Frequently Asked Questions

Did everyone who grew up in the 1960s and 1970s develop these strengths?

No. Psychology looks at patterns, not guarantees. Family life, culture, class, and personality all make a difference. But the everyday conditions of that era tended to train these abilities more consistently than today’s environment does.

Are younger generations really “weaker” mentally?

Not at all. Younger generations are developing different strengths—like rapid information processing, digital collaboration, and greater openness about mental health.
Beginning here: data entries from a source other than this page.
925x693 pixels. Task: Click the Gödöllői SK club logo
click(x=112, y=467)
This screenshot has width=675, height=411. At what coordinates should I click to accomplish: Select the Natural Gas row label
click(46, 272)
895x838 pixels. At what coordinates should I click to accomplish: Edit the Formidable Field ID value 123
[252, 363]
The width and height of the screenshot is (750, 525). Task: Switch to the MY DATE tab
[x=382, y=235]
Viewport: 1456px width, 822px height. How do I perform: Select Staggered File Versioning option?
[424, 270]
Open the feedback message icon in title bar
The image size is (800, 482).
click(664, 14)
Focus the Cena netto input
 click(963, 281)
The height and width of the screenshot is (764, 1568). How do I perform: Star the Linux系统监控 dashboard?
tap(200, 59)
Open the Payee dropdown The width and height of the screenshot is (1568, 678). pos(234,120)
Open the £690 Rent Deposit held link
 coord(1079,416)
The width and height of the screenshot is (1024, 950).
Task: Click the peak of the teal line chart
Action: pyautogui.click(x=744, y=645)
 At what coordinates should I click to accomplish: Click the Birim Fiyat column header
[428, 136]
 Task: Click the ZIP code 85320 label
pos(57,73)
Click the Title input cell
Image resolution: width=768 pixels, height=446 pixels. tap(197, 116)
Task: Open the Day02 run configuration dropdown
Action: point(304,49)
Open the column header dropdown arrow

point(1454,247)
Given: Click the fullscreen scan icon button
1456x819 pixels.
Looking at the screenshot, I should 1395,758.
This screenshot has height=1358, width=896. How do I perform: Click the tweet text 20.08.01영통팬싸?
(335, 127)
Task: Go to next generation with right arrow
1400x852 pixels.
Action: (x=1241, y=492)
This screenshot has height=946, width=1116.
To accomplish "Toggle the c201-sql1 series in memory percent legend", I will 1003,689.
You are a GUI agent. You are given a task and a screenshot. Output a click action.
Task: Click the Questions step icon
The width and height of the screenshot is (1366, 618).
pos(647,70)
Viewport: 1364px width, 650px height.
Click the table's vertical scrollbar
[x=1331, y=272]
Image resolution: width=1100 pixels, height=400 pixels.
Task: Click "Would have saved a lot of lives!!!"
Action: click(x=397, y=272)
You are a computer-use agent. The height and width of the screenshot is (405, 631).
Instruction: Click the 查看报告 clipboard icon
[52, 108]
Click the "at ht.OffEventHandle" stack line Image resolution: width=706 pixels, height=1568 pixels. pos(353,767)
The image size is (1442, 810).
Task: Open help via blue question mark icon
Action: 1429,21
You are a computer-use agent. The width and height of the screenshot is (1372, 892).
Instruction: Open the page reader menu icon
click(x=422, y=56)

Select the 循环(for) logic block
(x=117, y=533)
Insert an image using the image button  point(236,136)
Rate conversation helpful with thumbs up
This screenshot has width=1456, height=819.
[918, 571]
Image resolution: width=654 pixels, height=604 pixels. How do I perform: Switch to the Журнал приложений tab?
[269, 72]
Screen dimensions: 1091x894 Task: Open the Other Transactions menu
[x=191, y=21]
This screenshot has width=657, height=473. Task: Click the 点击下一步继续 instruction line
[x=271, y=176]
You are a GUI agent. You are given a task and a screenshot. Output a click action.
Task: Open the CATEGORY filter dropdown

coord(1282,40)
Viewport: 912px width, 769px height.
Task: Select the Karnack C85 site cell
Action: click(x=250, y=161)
The point isn’t to rank generations, but to notice useful capacities that may be fading and worth deliberately cultivating.

Can people who didn’t grow up in the 60s or 70s build these nine strengths now?

Yes. Brains remain adaptable throughout life. Practices like limiting digital distractions, choosing analog hobbies, allowing boredom, repairing rather than replacing, and investing in face-to-face relationships can all help rebuild these capacities.

What does psychology actually say about generational differences?

Research suggests that broad historical conditions—technology, economy, culture—shape average traits like patience, locus of control, and social attitudes. However, individual differences within any generation are always large, so findings are best understood as trends, not rigid labels.

How can parents encourage these strengths in children today?

Parents can create small “60s and 70s pockets” in modern life: screen-free afternoons, unstructured outdoor play, chores that involve real responsibility, family projects that take time, and chances for kids to solve problems without immediate adult or digital rescue.